§ EXERCISE OBJECTIVE
Line by line, set down the records exactly as they appear below.

§ RECORDS FOR THIS TASK

<<<<

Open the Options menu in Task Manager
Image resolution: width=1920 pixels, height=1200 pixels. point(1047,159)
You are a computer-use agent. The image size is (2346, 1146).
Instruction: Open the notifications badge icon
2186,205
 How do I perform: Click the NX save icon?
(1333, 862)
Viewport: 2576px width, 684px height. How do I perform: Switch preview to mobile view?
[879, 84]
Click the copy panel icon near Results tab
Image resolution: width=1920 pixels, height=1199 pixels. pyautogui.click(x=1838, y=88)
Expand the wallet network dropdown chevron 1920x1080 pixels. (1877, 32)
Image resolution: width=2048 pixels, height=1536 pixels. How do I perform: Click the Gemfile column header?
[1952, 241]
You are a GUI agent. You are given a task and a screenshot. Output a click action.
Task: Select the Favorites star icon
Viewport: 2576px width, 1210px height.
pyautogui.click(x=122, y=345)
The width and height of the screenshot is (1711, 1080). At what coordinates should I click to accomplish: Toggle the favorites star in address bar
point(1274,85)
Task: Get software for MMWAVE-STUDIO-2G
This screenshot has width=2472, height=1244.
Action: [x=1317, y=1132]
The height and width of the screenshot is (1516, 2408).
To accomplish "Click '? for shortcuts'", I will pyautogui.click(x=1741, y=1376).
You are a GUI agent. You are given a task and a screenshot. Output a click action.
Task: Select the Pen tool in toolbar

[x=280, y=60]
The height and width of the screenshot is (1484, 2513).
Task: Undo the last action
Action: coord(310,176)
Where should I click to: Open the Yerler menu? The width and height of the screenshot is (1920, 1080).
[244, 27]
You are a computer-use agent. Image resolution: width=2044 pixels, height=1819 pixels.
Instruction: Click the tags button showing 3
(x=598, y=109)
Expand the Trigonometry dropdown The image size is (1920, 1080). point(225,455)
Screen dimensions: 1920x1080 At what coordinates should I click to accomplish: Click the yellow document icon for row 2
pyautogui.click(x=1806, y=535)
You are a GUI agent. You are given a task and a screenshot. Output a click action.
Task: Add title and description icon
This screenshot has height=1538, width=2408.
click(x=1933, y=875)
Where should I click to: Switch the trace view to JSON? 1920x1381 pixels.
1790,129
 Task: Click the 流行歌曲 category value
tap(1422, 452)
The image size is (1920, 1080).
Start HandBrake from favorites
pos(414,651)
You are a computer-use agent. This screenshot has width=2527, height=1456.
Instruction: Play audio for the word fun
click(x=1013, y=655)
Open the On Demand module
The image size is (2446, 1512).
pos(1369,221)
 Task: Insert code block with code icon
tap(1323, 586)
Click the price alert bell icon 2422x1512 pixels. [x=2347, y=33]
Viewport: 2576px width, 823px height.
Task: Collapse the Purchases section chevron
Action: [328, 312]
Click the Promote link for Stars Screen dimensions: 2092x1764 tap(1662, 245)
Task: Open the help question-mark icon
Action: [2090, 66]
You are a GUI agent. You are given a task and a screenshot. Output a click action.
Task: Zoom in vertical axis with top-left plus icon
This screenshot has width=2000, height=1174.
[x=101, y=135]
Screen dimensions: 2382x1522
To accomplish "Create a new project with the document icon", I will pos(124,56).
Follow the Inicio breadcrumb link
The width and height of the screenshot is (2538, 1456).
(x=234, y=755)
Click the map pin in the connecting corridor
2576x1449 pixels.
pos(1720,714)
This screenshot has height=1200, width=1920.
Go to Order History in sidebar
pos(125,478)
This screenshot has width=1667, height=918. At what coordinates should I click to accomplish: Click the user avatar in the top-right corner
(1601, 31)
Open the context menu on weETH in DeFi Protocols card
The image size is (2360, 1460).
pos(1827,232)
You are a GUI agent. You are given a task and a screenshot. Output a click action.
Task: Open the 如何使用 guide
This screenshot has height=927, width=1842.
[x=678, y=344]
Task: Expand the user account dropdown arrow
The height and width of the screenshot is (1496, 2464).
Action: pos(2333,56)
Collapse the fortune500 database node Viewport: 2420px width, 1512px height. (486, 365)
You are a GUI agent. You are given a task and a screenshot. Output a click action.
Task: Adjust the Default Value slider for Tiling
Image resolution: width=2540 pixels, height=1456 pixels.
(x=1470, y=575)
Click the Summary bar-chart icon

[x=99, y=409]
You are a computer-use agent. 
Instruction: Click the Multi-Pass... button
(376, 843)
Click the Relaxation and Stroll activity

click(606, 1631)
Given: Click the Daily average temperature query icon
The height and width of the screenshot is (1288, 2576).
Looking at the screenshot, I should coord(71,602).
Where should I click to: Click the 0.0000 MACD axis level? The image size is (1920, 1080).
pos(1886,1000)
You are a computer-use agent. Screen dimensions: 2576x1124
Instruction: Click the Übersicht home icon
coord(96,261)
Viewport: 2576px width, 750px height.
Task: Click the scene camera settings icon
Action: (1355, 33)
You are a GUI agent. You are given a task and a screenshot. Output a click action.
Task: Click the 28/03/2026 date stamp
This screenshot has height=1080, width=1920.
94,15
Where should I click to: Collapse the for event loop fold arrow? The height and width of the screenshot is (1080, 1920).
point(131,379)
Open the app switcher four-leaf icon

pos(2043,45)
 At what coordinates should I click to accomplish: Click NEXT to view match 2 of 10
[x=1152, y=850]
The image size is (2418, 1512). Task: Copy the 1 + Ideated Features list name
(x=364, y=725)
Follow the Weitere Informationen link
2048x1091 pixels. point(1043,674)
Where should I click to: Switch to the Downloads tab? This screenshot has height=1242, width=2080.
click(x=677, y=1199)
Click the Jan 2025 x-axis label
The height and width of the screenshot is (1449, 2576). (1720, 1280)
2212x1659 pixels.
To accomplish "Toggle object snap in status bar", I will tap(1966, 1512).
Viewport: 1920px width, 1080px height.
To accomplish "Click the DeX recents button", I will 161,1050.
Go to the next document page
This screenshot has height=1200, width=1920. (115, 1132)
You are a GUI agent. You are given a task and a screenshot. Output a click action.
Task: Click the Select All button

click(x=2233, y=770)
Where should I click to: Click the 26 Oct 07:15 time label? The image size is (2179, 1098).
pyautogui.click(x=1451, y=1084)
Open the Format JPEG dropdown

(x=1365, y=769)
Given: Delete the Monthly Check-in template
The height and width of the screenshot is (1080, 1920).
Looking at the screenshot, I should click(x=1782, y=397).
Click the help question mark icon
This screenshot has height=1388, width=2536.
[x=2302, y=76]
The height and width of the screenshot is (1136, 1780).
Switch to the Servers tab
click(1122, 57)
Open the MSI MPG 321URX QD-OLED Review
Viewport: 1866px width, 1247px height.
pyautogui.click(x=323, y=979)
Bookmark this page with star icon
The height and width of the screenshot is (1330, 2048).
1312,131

>>>>

§ FINISHED EXERCISE
Open the Options menu in Task Manager
Image resolution: width=1920 pixels, height=1200 pixels. point(1047,159)
You are a computer-use agent. The image size is (2346, 1146).
Instruction: Open the notifications badge icon
2186,205
 How do I perform: Click the NX save icon?
(1333, 862)
Viewport: 2576px width, 684px height. How do I perform: Switch preview to mobile view?
[879, 84]
Click the copy panel icon near Results tab
Image resolution: width=1920 pixels, height=1199 pixels. pyautogui.click(x=1838, y=88)
Expand the wallet network dropdown chevron 1920x1080 pixels. (1877, 32)
Image resolution: width=2048 pixels, height=1536 pixels. How do I perform: Click the Gemfile column header?
[1952, 241]
You are a GUI agent. You are given a task and a screenshot. Output a click action.
Task: Select the Favorites star icon
Viewport: 2576px width, 1210px height.
pyautogui.click(x=122, y=345)
The width and height of the screenshot is (1711, 1080). At what coordinates should I click to accomplish: Toggle the favorites star in address bar
point(1274,85)
Task: Get software for MMWAVE-STUDIO-2G
This screenshot has width=2472, height=1244.
Action: [x=1317, y=1132]
The height and width of the screenshot is (1516, 2408).
To accomplish "Click '? for shortcuts'", I will pyautogui.click(x=1741, y=1376).
You are a GUI agent. You are given a task and a screenshot. Output a click action.
Task: Select the Pen tool in toolbar

[x=280, y=60]
The height and width of the screenshot is (1484, 2513).
Task: Undo the last action
Action: coord(310,176)
Where should I click to: Open the Yerler menu? The width and height of the screenshot is (1920, 1080).
[244, 27]
You are a computer-use agent. Image resolution: width=2044 pixels, height=1819 pixels.
Instruction: Click the tags button showing 3
(x=598, y=109)
Expand the Trigonometry dropdown The image size is (1920, 1080). point(225,455)
Screen dimensions: 1920x1080 At what coordinates should I click to accomplish: Click the yellow document icon for row 2
pyautogui.click(x=1806, y=535)
You are a GUI agent. You are given a task and a screenshot. Output a click action.
Task: Add title and description icon
This screenshot has height=1538, width=2408.
click(x=1933, y=875)
Where should I click to: Switch the trace view to JSON? 1920x1381 pixels.
1790,129
 Task: Click the 流行歌曲 category value
tap(1422, 452)
The image size is (1920, 1080).
Start HandBrake from favorites
pos(414,651)
You are a computer-use agent. This screenshot has width=2527, height=1456.
Instruction: Play audio for the word fun
click(x=1013, y=655)
Open the On Demand module
The image size is (2446, 1512).
pos(1369,221)
 Task: Insert code block with code icon
tap(1323, 586)
Click the price alert bell icon 2422x1512 pixels. [x=2347, y=33]
Viewport: 2576px width, 823px height.
Task: Collapse the Purchases section chevron
Action: [328, 312]
Click the Promote link for Stars Screen dimensions: 2092x1764 tap(1662, 245)
Task: Open the help question-mark icon
Action: [2090, 66]
You are a GUI agent. You are given a task and a screenshot. Output a click action.
Task: Zoom in vertical axis with top-left plus icon
This screenshot has width=2000, height=1174.
[x=101, y=135]
Screen dimensions: 2382x1522
To accomplish "Create a new project with the document icon", I will pos(124,56).
Follow the Inicio breadcrumb link
The width and height of the screenshot is (2538, 1456).
(x=234, y=755)
Click the map pin in the connecting corridor
2576x1449 pixels.
pos(1720,714)
This screenshot has height=1200, width=1920.
Go to Order History in sidebar
pos(125,478)
This screenshot has width=1667, height=918. At what coordinates should I click to accomplish: Click the user avatar in the top-right corner
(1601, 31)
Open the context menu on weETH in DeFi Protocols card
The image size is (2360, 1460).
pos(1827,232)
You are a GUI agent. You are given a task and a screenshot. Output a click action.
Task: Open the 如何使用 guide
This screenshot has height=927, width=1842.
[x=678, y=344]
Task: Expand the user account dropdown arrow
The height and width of the screenshot is (1496, 2464).
Action: pos(2333,56)
Collapse the fortune500 database node Viewport: 2420px width, 1512px height. (486, 365)
You are a GUI agent. You are given a task and a screenshot. Output a click action.
Task: Adjust the Default Value slider for Tiling
Image resolution: width=2540 pixels, height=1456 pixels.
(x=1470, y=575)
Click the Summary bar-chart icon

[x=99, y=409]
You are a computer-use agent. 
Instruction: Click the Multi-Pass... button
(376, 843)
Click the Relaxation and Stroll activity

click(606, 1631)
Given: Click the Daily average temperature query icon
The height and width of the screenshot is (1288, 2576).
Looking at the screenshot, I should coord(71,602).
Where should I click to: Click the 0.0000 MACD axis level? The image size is (1920, 1080).
pos(1886,1000)
You are a computer-use agent. Screen dimensions: 2576x1124
Instruction: Click the Übersicht home icon
coord(96,261)
Viewport: 2576px width, 750px height.
Task: Click the scene camera settings icon
Action: (1355, 33)
You are a GUI agent. You are given a task and a screenshot. Output a click action.
Task: Click the 28/03/2026 date stamp
This screenshot has height=1080, width=1920.
94,15
Where should I click to: Collapse the for event loop fold arrow? The height and width of the screenshot is (1080, 1920).
point(131,379)
Open the app switcher four-leaf icon

pos(2043,45)
 At what coordinates should I click to accomplish: Click NEXT to view match 2 of 10
[x=1152, y=850]
The image size is (2418, 1512). Task: Copy the 1 + Ideated Features list name
(x=364, y=725)
Follow the Weitere Informationen link
2048x1091 pixels. point(1043,674)
Where should I click to: Switch to the Downloads tab? This screenshot has height=1242, width=2080.
click(x=677, y=1199)
Click the Jan 2025 x-axis label
The height and width of the screenshot is (1449, 2576). (1720, 1280)
2212x1659 pixels.
To accomplish "Toggle object snap in status bar", I will tap(1966, 1512).
Viewport: 1920px width, 1080px height.
To accomplish "Click the DeX recents button", I will 161,1050.
Go to the next document page
This screenshot has height=1200, width=1920. (115, 1132)
You are a GUI agent. You are given a task and a screenshot. Output a click action.
Task: Click the Select All button

click(x=2233, y=770)
Where should I click to: Click the 26 Oct 07:15 time label? The image size is (2179, 1098).
pyautogui.click(x=1451, y=1084)
Open the Format JPEG dropdown

(x=1365, y=769)
Given: Delete the Monthly Check-in template
The height and width of the screenshot is (1080, 1920).
Looking at the screenshot, I should click(x=1782, y=397).
Click the help question mark icon
This screenshot has height=1388, width=2536.
[x=2302, y=76]
The height and width of the screenshot is (1136, 1780).
Switch to the Servers tab
click(1122, 57)
Open the MSI MPG 321URX QD-OLED Review
Viewport: 1866px width, 1247px height.
pyautogui.click(x=323, y=979)
Bookmark this page with star icon
The height and width of the screenshot is (1330, 2048).
1312,131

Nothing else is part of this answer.